Almost half (47%) of freelancers in the UK have seen an increase in demand as a direct result. In terms of positions, nearly one in six freelancers (15.8%) said the pandemic had directly led them to become a freelancer. Of these, nearly six in 10 former full-time workers (57%) are earning more than before and nearly three-quarters (74%) are happier.

The report also found that while the majority (55%) of freelancers were saving for a future period out of work during the pandemic, almost one in ten (9%) were not saving at all.

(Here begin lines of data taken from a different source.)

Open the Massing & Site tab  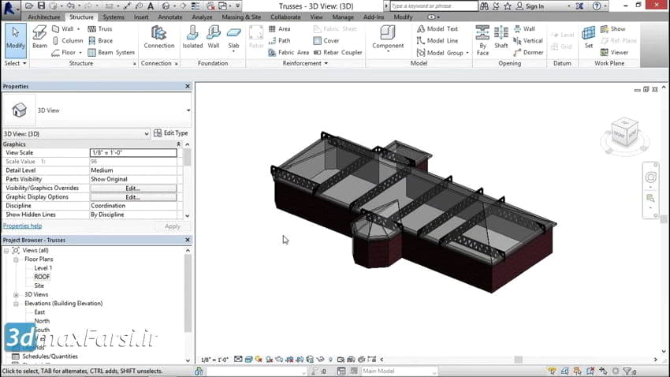pos(242,17)
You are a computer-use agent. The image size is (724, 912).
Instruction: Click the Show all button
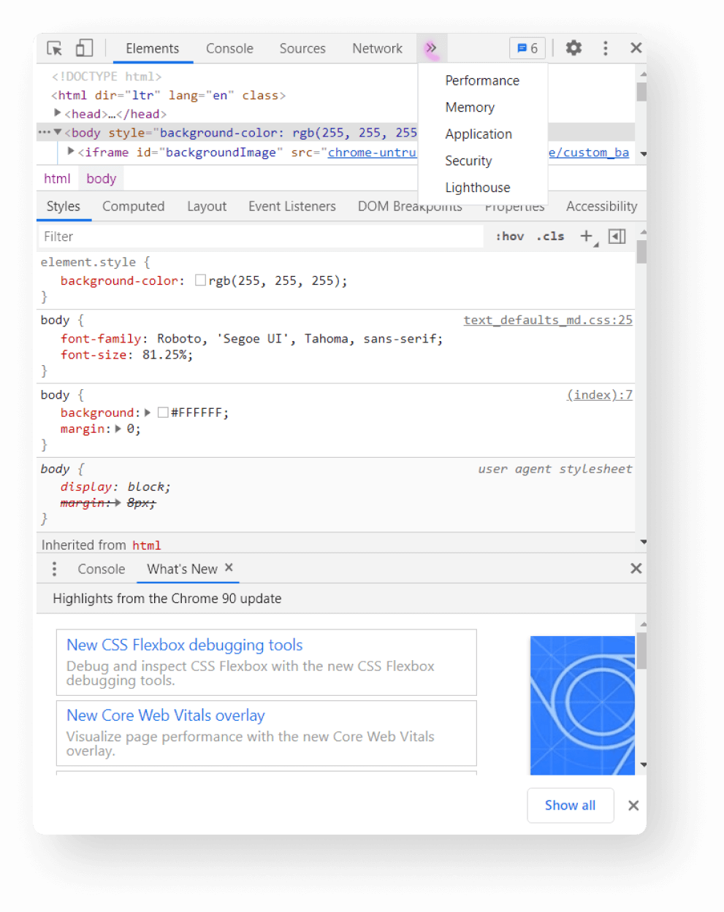tap(570, 805)
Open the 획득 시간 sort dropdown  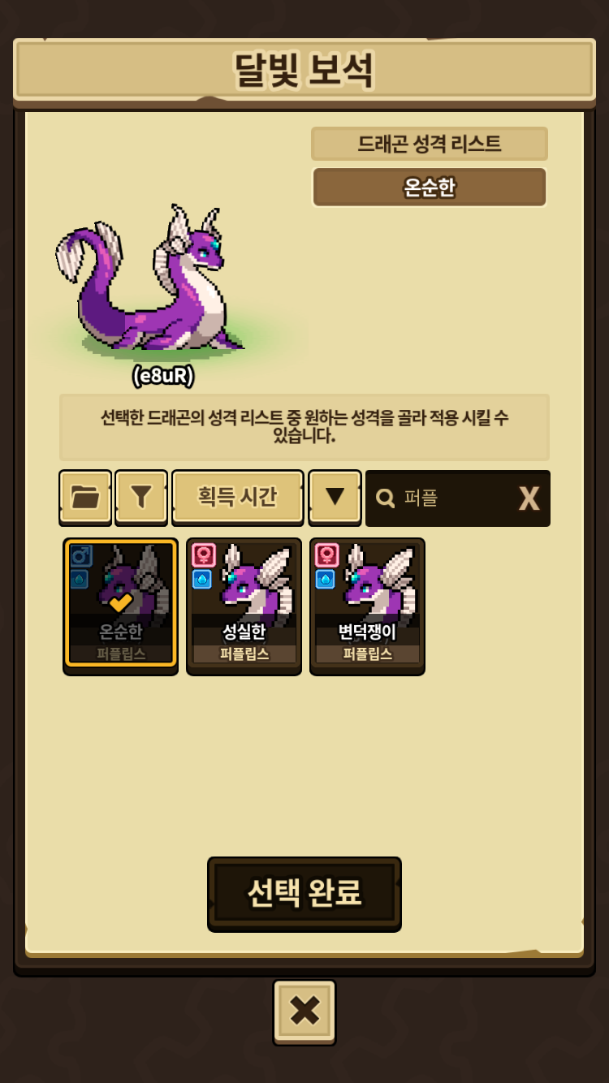click(x=238, y=497)
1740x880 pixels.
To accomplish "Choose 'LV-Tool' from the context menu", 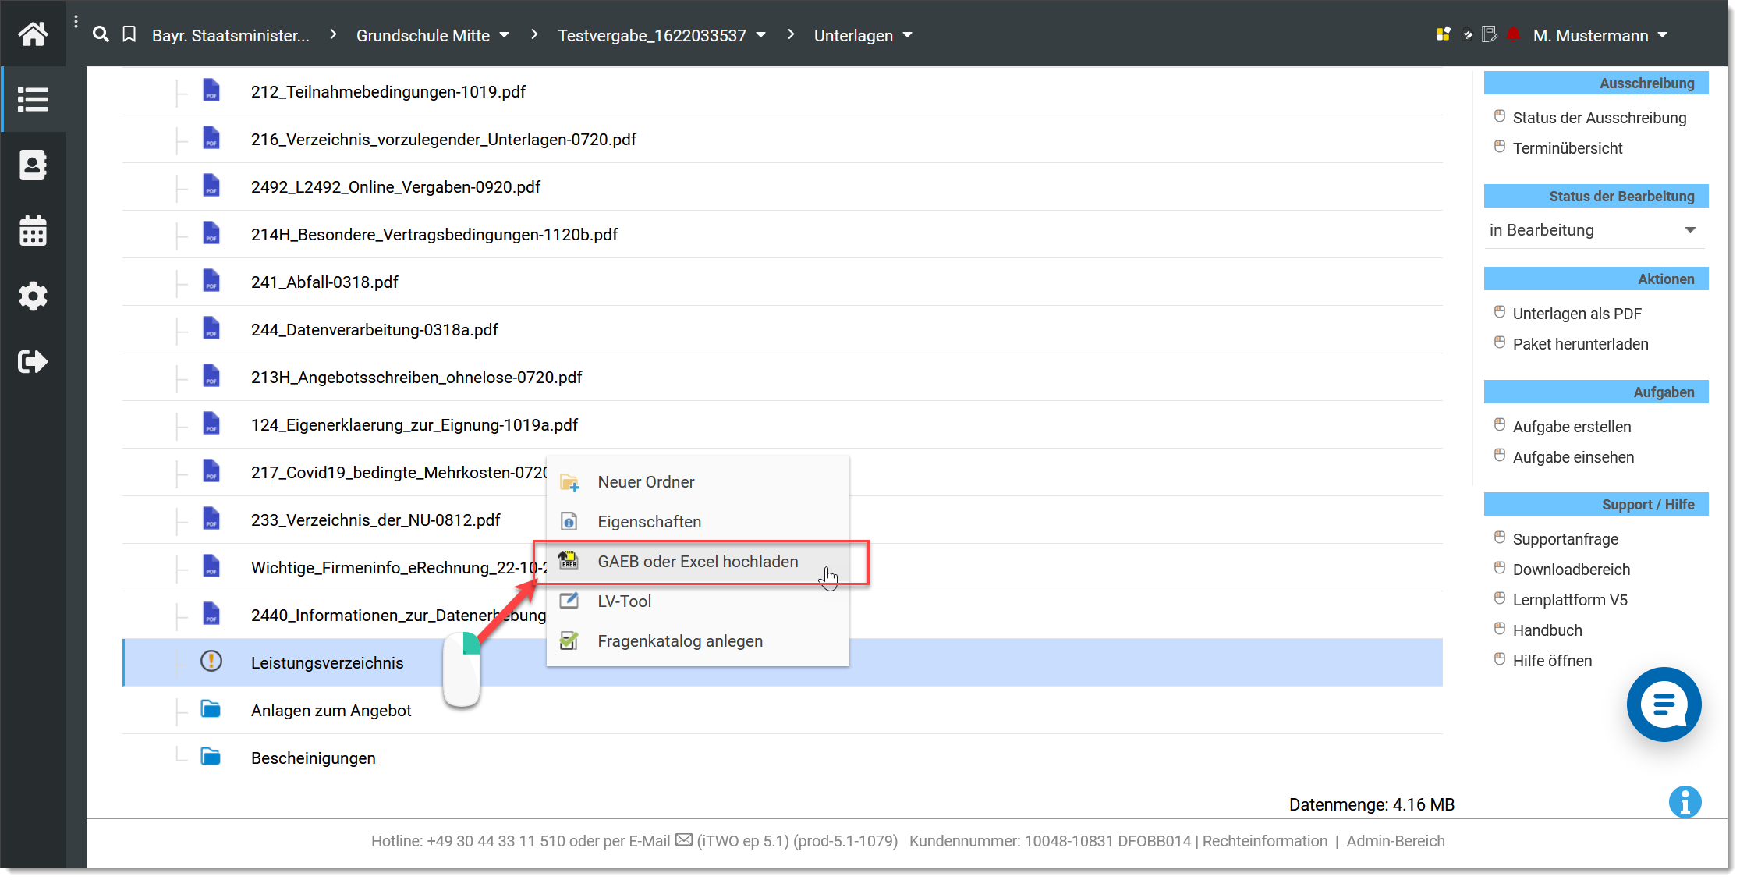I will pos(624,601).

These freelancers could be particularly affected by higher tax rates for freelancers who have also accepted COVID relief grants in addition to rising inflation and the cost of living.

Despite the rollout of the government’s Self-Employment Income Support Scheme (SEISS), almost a quarter (24%) of the self-employed have had to use most or all of their savings for day-to-day expenses, with nearly one in five (18%) using a credit card or overdraft to support themselves during COVID.

While 57% were still able to set aside savings for later in life and for retirement, 13% said debt incurred during the pandemic had prevented them from saving for later in life as much as would like to and 7% said debt meant they hadn’t been able to save at all.

Andy Chamberlain, policy director at IPSE, said: “Today’s research paints a mixed picture of the self-employment landscape. While at IPSE we welcome the increase in demand and the shift of some full-time employees to self-employment, it is clear that COVID-19 has been devastating for entrepreneurs. After 11 years of continuous growth, the number of self-employed has increased from 5 million in 2019 to 4.1 million in 2021. Additionally, for thousands of those who remained self-employed, they lost their jobs, got into debt and were severely affected. impacted by the IR35 reforms in April 2021.

“As we (hopefully) begin to recover from the pandemic, the government needs to clear up the confusion around IR35 and help the self-employed who got into debt during the lockdown.”

Morten Petersen, CEO and co-founder of Worksome, added: “While the freelance market is vibrant again, it is clear that the darker days of the pandemic and lockdown will impact the freelance community for coming years. It is crucial that government, business and civil society come together to support this group of essential workers who have not necessarily been as financially supported during the pandemic as others. Meanwhile, unfair tax rules on COVID relief grants continue to penalize this group of often highly skilled workers who contribute £162billion to the UK economy.